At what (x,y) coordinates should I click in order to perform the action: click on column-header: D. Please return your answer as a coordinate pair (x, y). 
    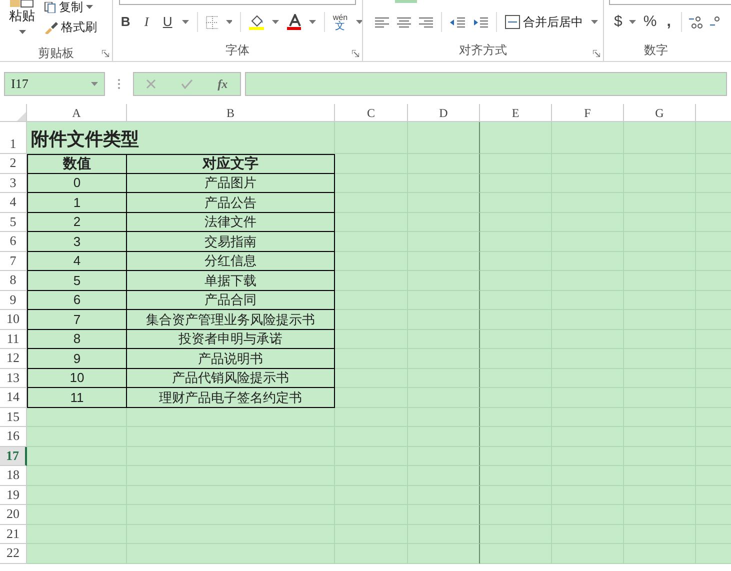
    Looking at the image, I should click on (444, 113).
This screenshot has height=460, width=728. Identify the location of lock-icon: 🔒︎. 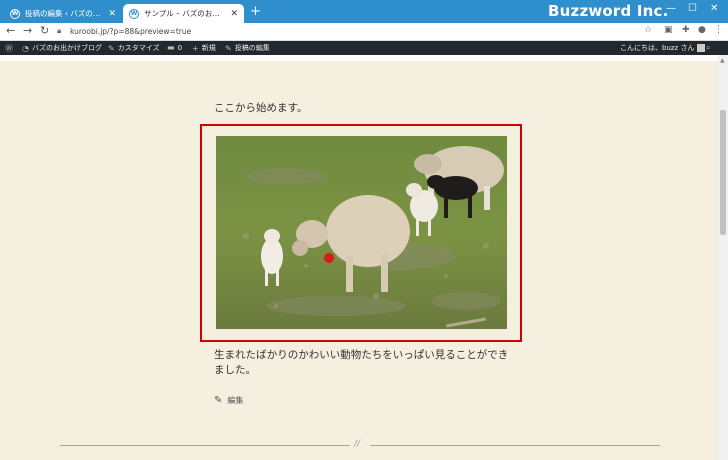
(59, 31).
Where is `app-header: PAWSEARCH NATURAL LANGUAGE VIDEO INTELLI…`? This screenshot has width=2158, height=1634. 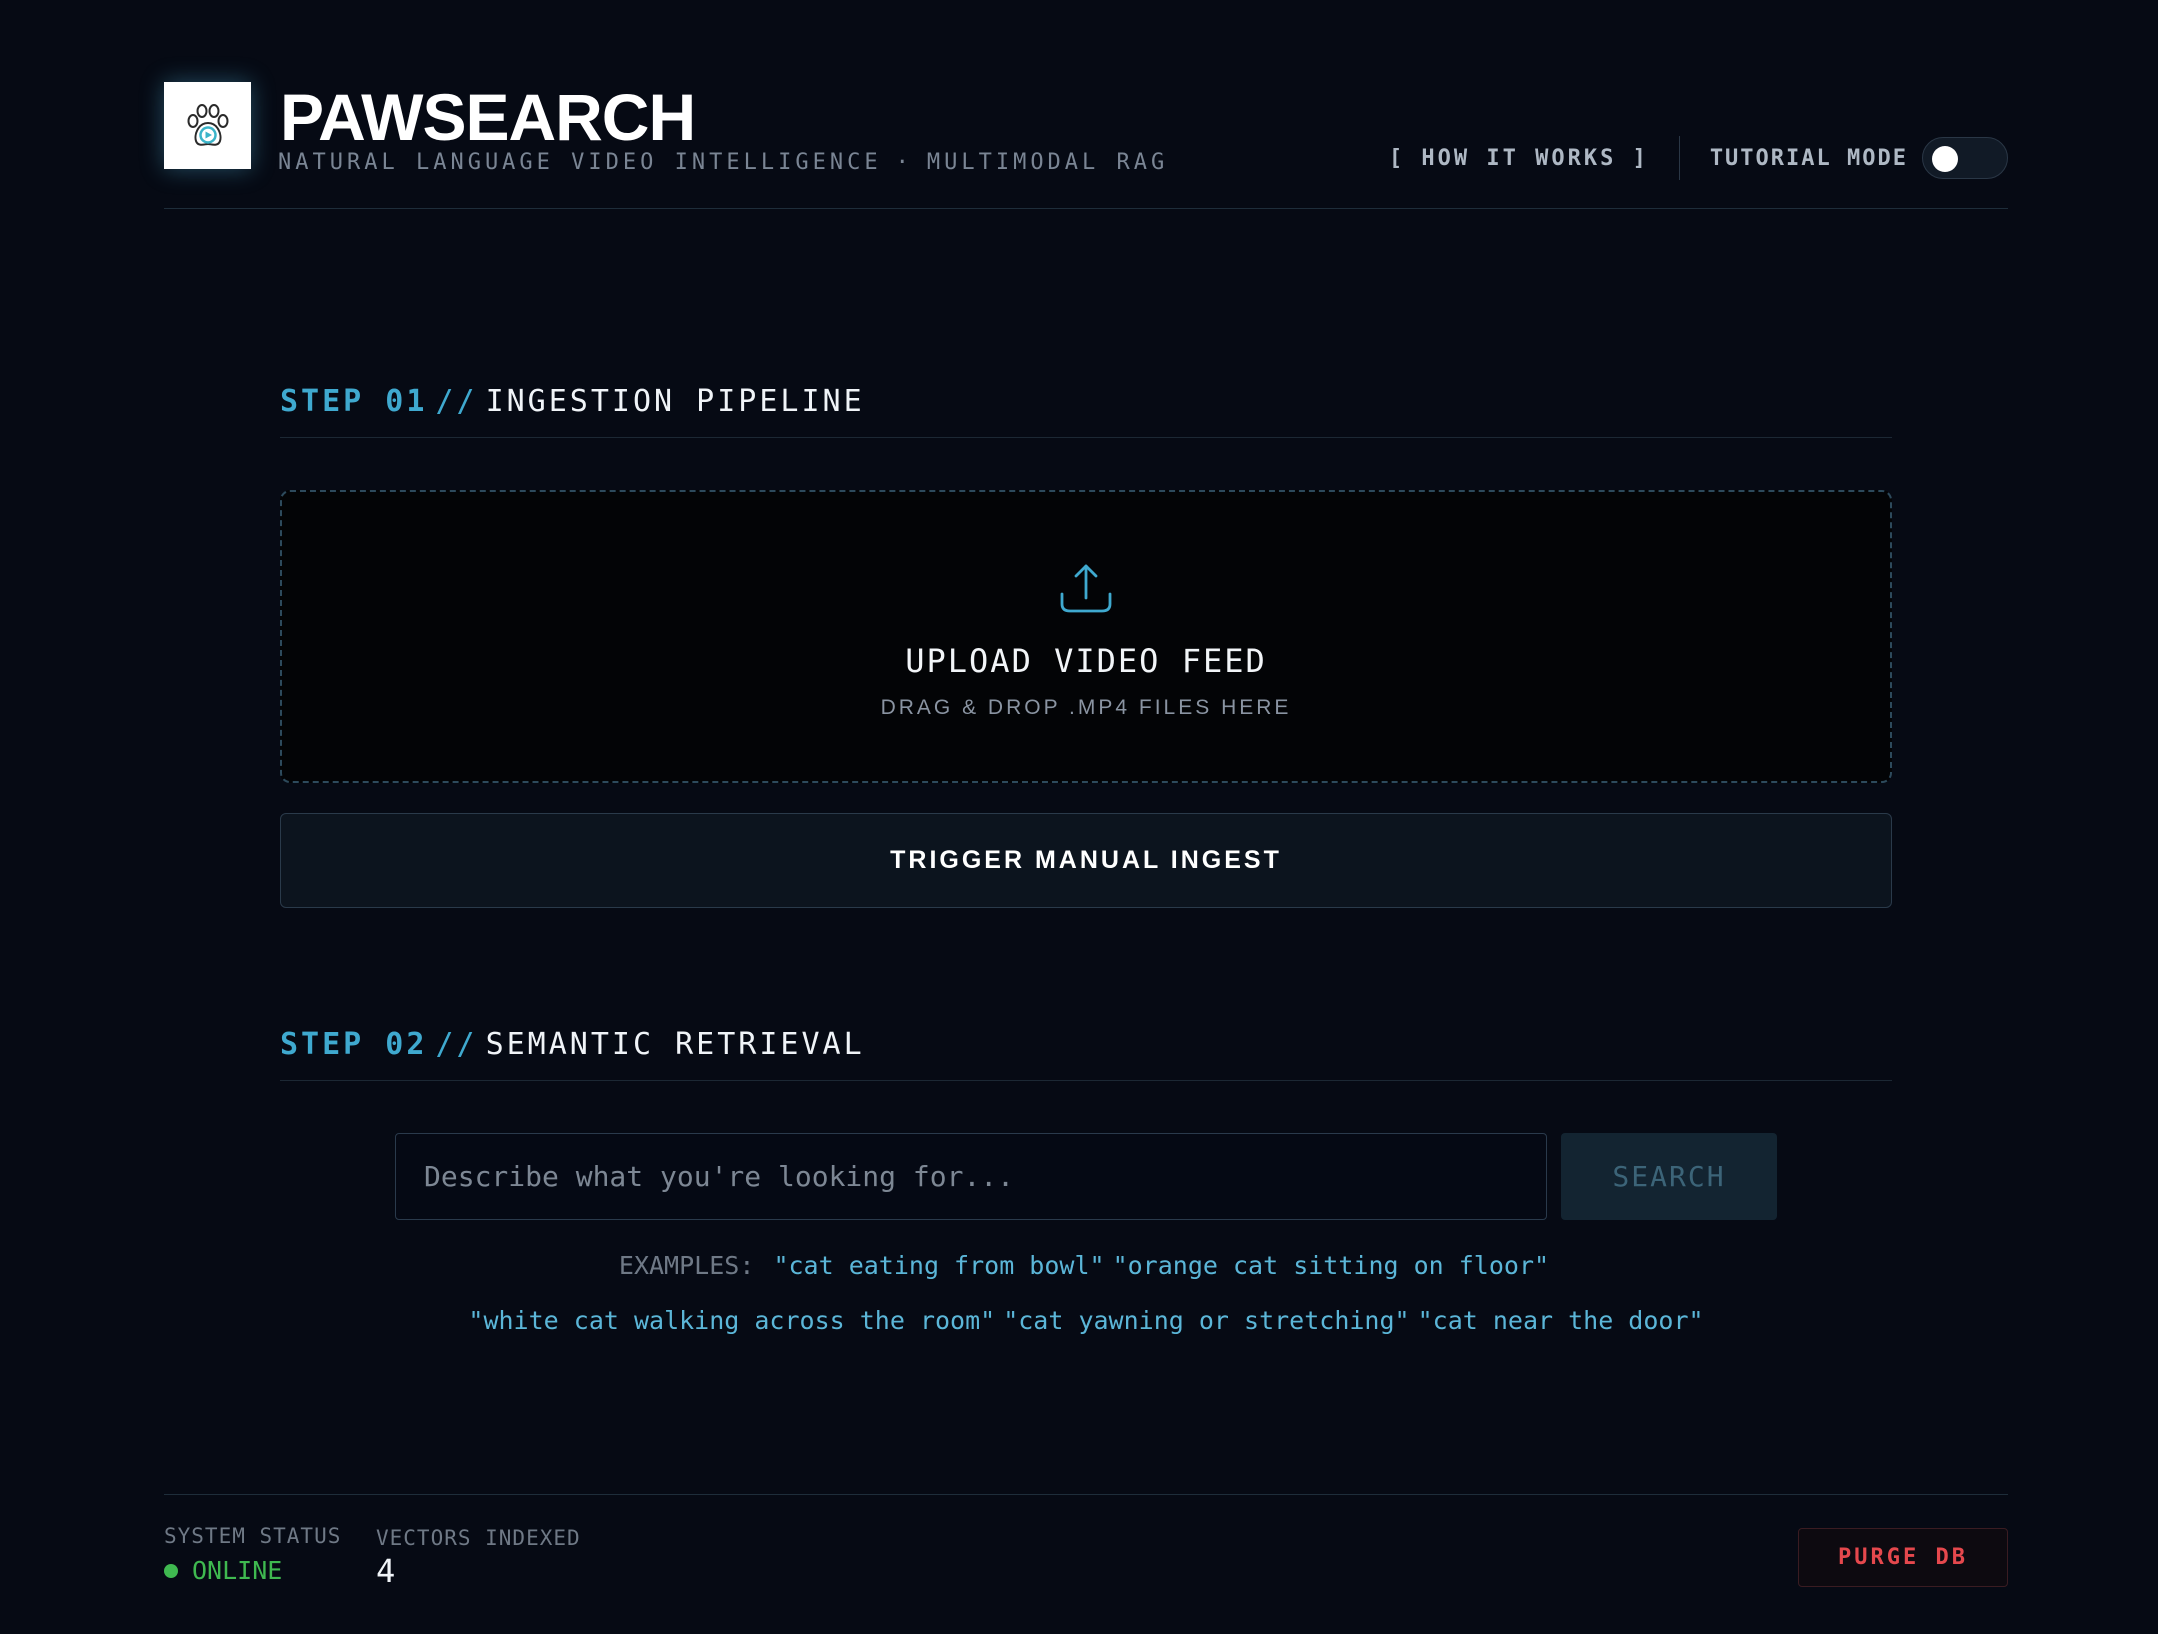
•••
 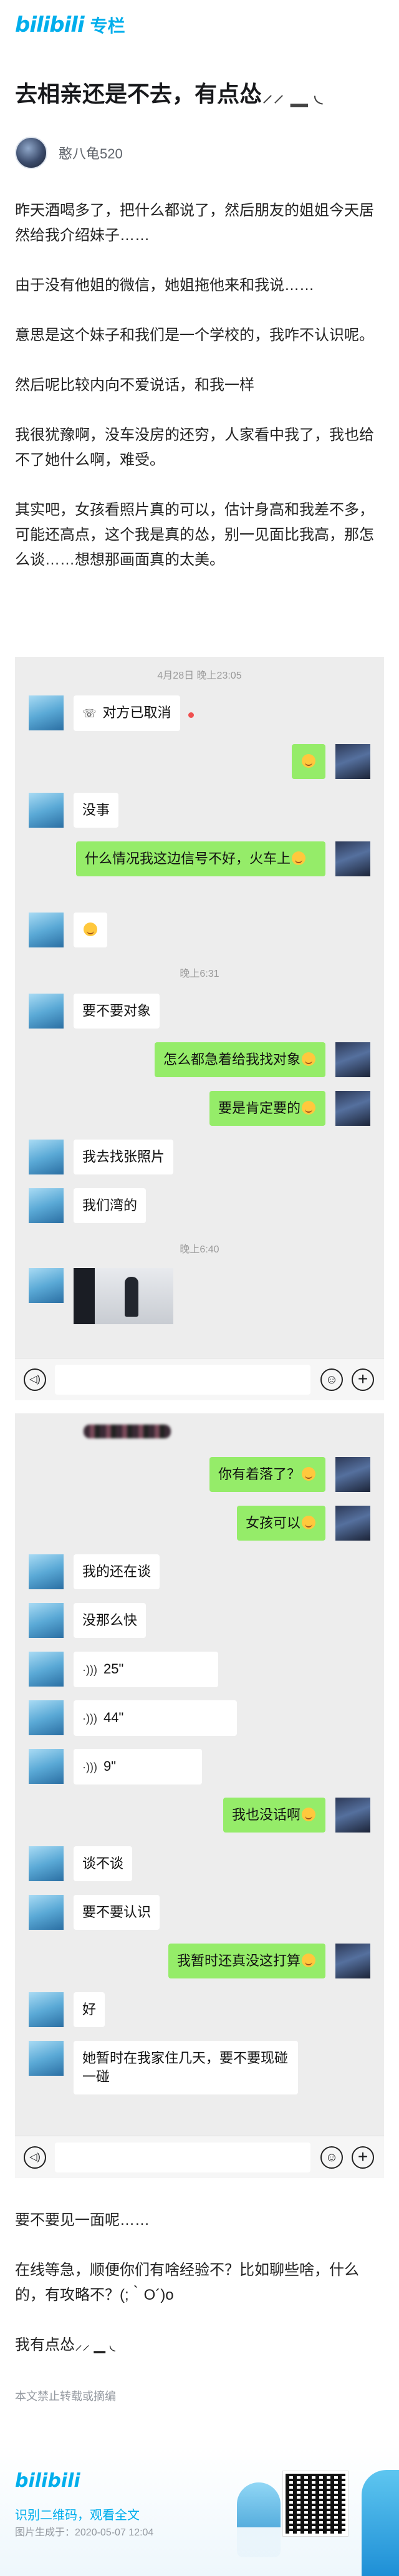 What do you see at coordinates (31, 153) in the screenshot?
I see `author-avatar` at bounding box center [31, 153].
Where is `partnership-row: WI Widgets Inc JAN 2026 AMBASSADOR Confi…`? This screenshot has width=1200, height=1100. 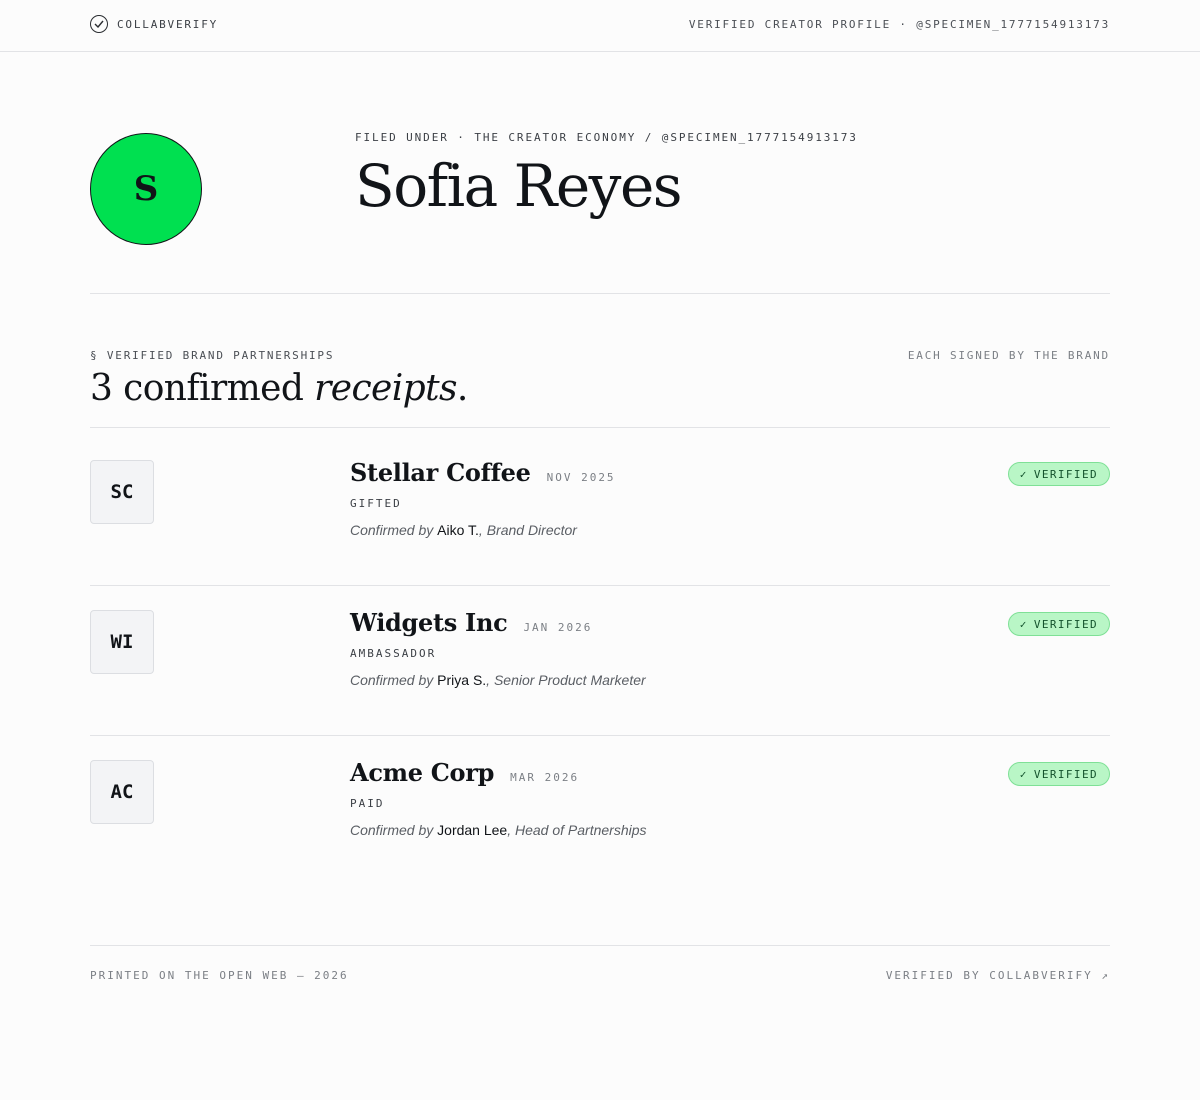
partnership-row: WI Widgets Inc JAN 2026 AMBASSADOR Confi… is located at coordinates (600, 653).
•••
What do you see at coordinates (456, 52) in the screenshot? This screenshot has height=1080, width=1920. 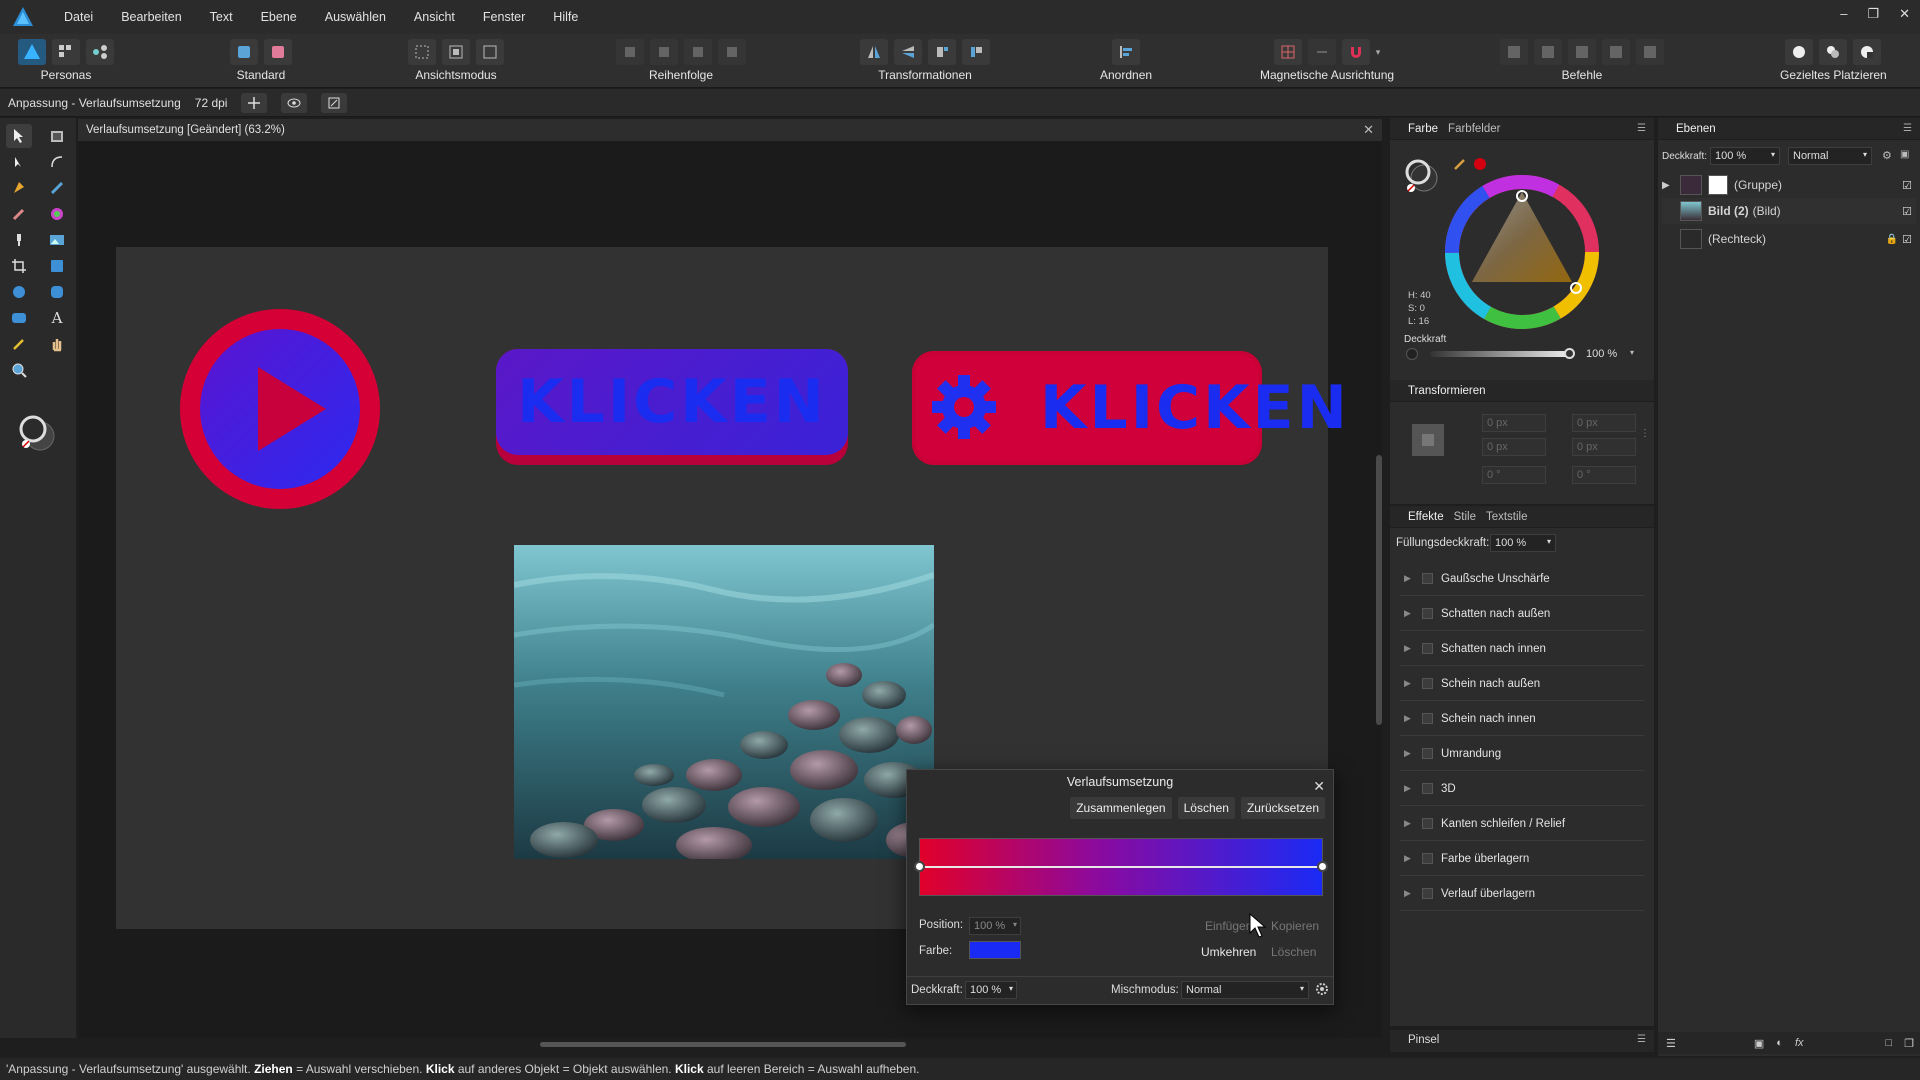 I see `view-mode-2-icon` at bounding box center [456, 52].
•••
§ EXERCISE
Reproduce verbatim the data between the line containing "At what (x,y)" and the line containing "has width=2158, height=1634.", inclusive, omitting the pictures.

§ WRITTEN RESPONSE
At what (x,y) coordinates should I click in order to perform the action: click on column-header: D. Please return your answer as a coordinate pair (x, y). 
    Looking at the image, I should click on (444, 113).
This screenshot has height=460, width=728. Identify the location of lock-icon: 🔒︎. 
(59, 31).
Where is `app-header: PAWSEARCH NATURAL LANGUAGE VIDEO INTELLI…`? This screenshot has width=2158, height=1634. 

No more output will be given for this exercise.